> **Collected data**:
□ □ □ □ □ □ □
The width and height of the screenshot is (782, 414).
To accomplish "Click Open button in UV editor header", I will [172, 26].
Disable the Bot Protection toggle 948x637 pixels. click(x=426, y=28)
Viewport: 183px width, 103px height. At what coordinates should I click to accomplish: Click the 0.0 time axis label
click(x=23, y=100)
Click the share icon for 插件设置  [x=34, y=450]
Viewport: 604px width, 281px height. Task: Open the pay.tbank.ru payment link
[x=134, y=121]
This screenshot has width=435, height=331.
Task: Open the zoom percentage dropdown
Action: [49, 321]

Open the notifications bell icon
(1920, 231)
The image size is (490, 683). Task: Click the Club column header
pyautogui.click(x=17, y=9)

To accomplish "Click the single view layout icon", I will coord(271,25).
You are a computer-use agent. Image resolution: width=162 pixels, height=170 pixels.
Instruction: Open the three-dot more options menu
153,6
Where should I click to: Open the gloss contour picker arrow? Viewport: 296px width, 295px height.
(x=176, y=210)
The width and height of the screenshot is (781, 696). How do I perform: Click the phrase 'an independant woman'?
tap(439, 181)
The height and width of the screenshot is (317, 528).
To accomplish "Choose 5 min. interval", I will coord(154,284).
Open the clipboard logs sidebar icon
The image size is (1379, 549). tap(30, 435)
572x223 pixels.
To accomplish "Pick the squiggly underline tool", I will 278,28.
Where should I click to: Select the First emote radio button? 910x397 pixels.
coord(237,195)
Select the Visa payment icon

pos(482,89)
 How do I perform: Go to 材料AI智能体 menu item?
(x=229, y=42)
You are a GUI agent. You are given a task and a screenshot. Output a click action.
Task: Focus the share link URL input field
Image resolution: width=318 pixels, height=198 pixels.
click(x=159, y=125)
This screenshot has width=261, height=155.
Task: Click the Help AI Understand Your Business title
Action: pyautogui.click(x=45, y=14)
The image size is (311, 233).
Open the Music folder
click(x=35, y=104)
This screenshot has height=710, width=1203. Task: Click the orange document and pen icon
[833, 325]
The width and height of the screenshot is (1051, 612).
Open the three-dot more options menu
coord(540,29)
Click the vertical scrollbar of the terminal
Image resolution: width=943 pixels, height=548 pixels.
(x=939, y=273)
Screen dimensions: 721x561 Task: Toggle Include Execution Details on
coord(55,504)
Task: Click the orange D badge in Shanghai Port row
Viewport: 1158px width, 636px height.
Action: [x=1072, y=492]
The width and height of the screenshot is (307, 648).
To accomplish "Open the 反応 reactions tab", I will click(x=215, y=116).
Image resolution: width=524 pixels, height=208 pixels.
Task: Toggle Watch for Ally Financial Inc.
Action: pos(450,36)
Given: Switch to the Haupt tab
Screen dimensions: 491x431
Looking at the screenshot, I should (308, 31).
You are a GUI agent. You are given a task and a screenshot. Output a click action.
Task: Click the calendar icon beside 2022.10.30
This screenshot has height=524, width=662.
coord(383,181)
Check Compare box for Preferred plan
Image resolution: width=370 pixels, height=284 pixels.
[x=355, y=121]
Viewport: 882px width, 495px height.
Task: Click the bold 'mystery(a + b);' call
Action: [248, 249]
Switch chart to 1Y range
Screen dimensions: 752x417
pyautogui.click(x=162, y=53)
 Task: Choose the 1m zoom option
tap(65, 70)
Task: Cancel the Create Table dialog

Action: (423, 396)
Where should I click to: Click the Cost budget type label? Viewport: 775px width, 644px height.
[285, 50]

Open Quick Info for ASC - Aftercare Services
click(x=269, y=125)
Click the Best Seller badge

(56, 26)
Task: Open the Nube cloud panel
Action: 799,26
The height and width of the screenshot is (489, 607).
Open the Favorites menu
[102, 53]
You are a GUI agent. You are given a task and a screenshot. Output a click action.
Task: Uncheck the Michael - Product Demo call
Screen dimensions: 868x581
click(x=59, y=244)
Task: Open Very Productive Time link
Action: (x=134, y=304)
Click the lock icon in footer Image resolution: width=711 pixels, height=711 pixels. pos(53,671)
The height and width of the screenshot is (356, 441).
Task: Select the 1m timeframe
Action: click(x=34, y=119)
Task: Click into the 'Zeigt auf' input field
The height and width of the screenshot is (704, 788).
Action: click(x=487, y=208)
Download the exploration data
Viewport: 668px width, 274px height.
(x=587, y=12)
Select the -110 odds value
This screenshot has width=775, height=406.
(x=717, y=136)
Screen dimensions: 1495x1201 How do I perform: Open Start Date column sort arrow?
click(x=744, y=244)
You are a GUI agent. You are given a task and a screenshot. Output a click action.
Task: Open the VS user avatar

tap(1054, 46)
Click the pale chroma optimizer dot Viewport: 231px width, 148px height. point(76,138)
□ □ □ □ □ □ □
Once you reach the line with "Screen dimensions: 868x581" in the data above, copy it and every line after it exactly, up to and including the line with "Task: Click into the 'Zeigt auf' input field".

> **Exercise result**:
Screen dimensions: 868x581
click(x=59, y=244)
Task: Open Very Productive Time link
Action: (x=134, y=304)
Click the lock icon in footer Image resolution: width=711 pixels, height=711 pixels. pos(53,671)
The height and width of the screenshot is (356, 441).
Task: Select the 1m timeframe
Action: click(x=34, y=119)
Task: Click into the 'Zeigt auf' input field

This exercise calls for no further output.